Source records

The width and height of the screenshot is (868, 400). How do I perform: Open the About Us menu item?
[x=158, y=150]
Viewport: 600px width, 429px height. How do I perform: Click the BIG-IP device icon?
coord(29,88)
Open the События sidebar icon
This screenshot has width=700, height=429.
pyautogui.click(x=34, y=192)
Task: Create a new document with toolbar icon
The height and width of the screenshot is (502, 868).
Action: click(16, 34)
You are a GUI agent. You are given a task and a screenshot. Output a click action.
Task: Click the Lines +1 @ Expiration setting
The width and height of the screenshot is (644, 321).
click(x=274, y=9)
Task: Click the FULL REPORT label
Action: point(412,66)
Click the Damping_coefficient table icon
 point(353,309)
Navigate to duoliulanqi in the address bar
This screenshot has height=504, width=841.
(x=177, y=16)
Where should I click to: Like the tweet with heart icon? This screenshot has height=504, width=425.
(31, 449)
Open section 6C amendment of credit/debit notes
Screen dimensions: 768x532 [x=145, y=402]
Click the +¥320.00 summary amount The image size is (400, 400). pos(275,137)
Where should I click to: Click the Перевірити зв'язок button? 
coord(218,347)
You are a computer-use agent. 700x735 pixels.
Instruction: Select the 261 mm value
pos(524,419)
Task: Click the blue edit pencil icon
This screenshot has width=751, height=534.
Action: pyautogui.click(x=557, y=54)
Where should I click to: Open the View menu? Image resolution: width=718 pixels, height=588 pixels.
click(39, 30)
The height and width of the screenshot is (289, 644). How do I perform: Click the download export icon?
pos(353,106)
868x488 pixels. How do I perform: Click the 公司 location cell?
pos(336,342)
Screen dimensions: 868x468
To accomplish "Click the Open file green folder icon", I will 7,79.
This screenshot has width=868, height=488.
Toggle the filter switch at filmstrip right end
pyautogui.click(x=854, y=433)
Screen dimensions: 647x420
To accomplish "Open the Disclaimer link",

**What you should do**.
Please repeat word for word the lines above that run from the beginning through the line containing "You are a GUI", keeping both the first and that last line.

**Answer to the exercise**.
The width and height of the screenshot is (868, 400). How do I perform: Open the About Us menu item?
[x=158, y=150]
Viewport: 600px width, 429px height. How do I perform: Click the BIG-IP device icon?
coord(29,88)
Open the События sidebar icon
This screenshot has width=700, height=429.
pyautogui.click(x=34, y=192)
Task: Create a new document with toolbar icon
The height and width of the screenshot is (502, 868).
Action: click(16, 34)
You are a GUI agent. You are given a task and a screenshot. Output a click action.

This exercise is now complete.